Día Jueves, 08 de Enero de 2026
La crisis política, desatada por la ya suspendida Ley de extradición a China, ha continuado agravándose durante el mes de agosto.
Cada vez es más violenta tanto por parte de algunos grupos de manifestantes como por los métodos empleados por la policía para dispersarlos.
Prácticamente cada día de agosto se ha producido algún tipo de protesta, a lo que hay que añadir la huelga del 5 de agosto, que tuvo un elevado seguimiento y provocó el caos en el sistema de transporte. Las autoridades han prohibido recientemente la convocatoria de nuevas manifestaciones, lo que ha tenido como respuesta una nueva protesta el 31 de agosto, que fue dispersada con cañones de agua e incluso disparos con armas de fuego efectuados al aire.
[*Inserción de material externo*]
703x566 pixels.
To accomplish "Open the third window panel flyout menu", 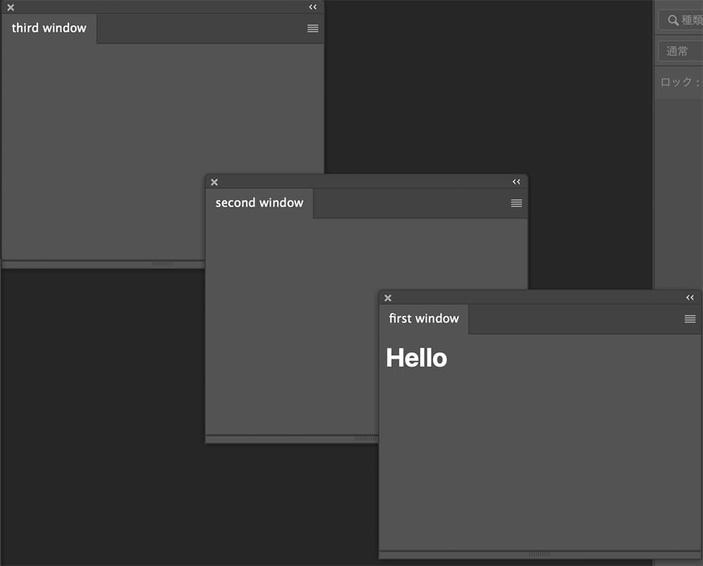I will pos(313,29).
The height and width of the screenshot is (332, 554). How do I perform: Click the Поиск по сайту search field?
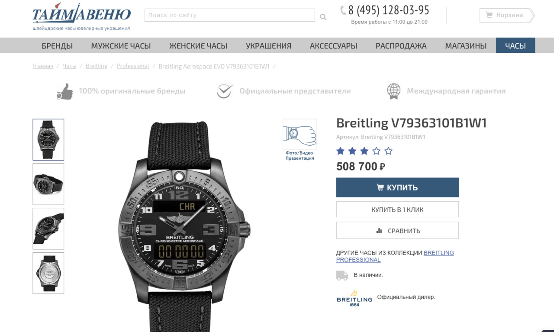[230, 15]
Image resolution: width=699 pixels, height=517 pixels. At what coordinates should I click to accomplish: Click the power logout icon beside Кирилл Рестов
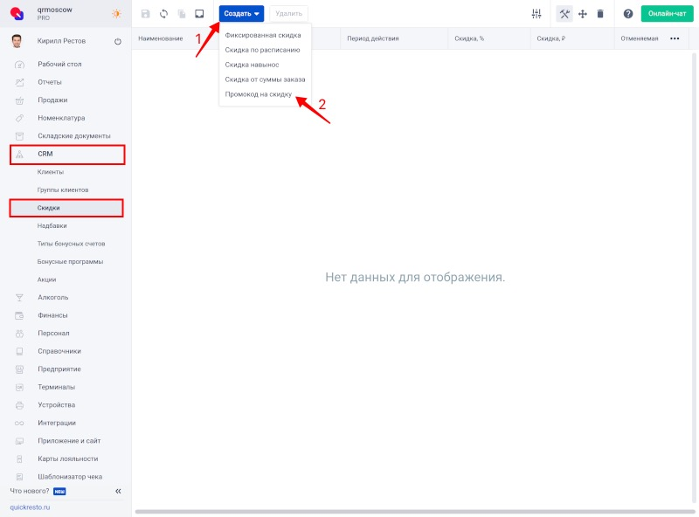point(118,41)
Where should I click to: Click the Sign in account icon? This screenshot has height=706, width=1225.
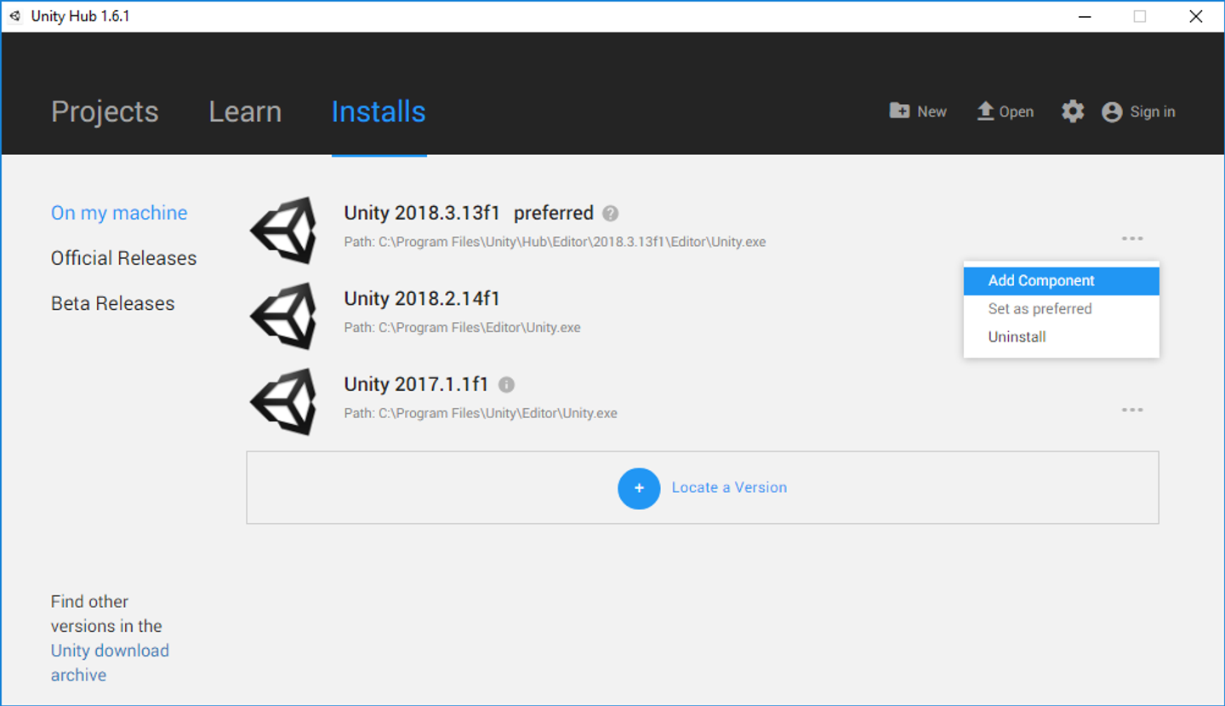[1111, 112]
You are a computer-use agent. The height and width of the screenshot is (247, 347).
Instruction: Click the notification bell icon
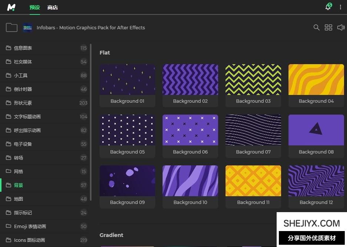(328, 7)
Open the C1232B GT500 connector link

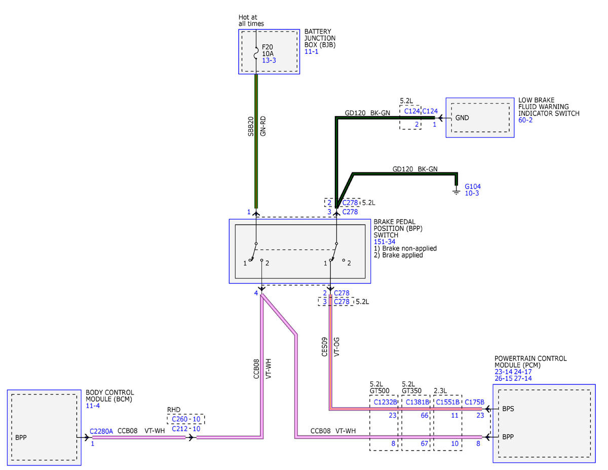(x=385, y=402)
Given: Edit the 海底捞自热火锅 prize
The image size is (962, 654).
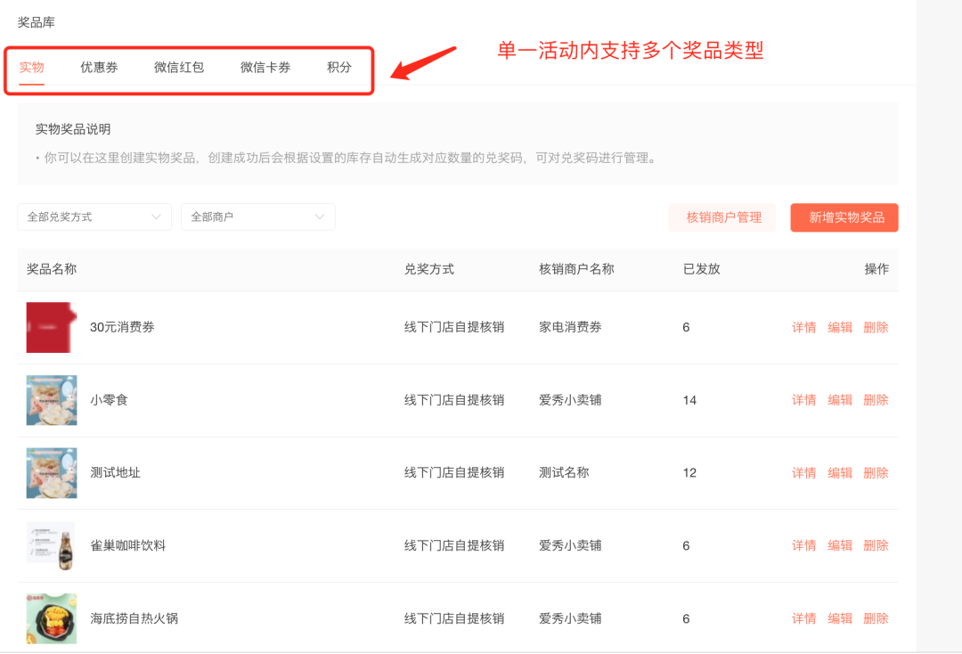Looking at the screenshot, I should pyautogui.click(x=839, y=617).
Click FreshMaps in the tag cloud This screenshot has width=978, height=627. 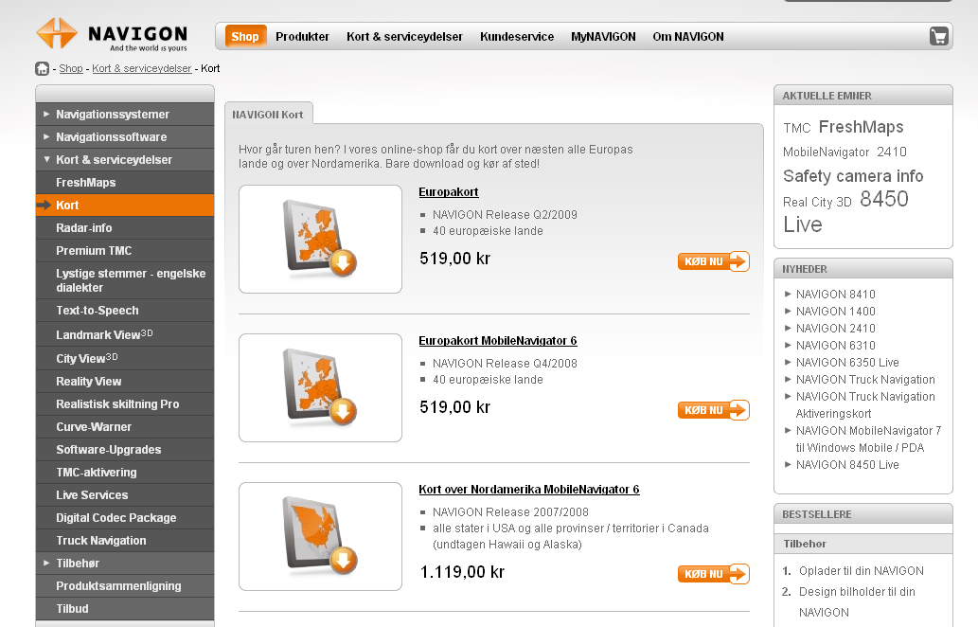[x=861, y=127]
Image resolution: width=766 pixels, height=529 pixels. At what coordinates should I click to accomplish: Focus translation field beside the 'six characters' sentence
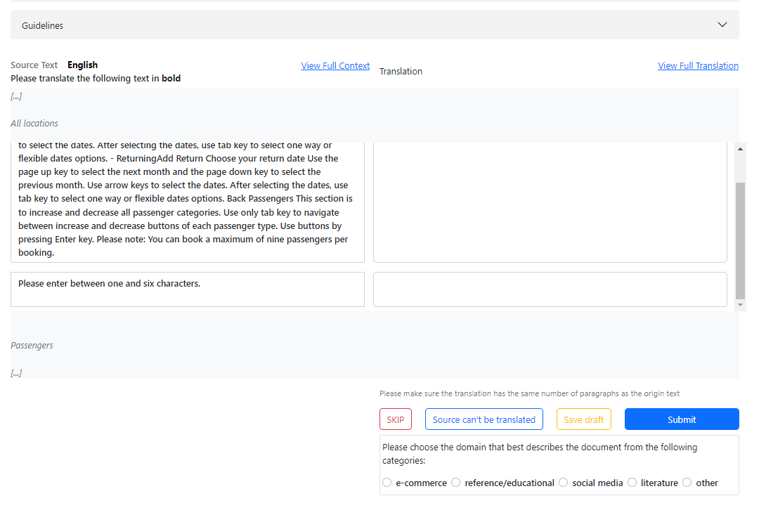[x=550, y=289]
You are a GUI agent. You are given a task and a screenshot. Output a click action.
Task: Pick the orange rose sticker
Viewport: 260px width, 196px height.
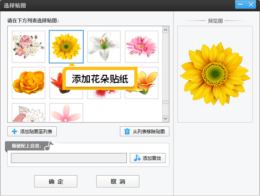(28, 83)
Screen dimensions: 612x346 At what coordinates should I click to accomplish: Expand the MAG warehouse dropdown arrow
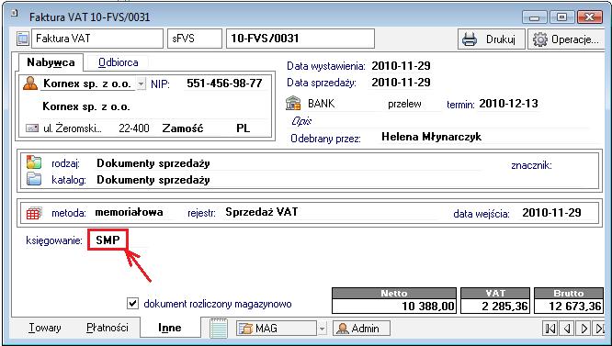pos(322,329)
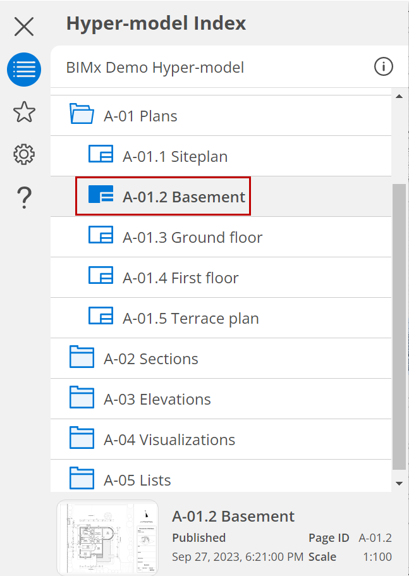Screen dimensions: 409x576
Task: Open the index list view icon
Action: pos(24,69)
La situación comienza a amenazar seriamente no solo la marcha de la economía de Hong Kong que podría entrar en recesión, sino la de la propia China. A pesar de que la región solo supone el 3% del PIB chino, la mayor parte de los flujos de capitales que entran en China son canalizados a través del sistema financiero de Hong-Kong, que en conjunto supone más de ocho veces el PIB de la región. En concreto, algo más del 60% de la inversión directa exterior en China llega a través Hong-Kong y casi el 40% de las entradas en renta fija.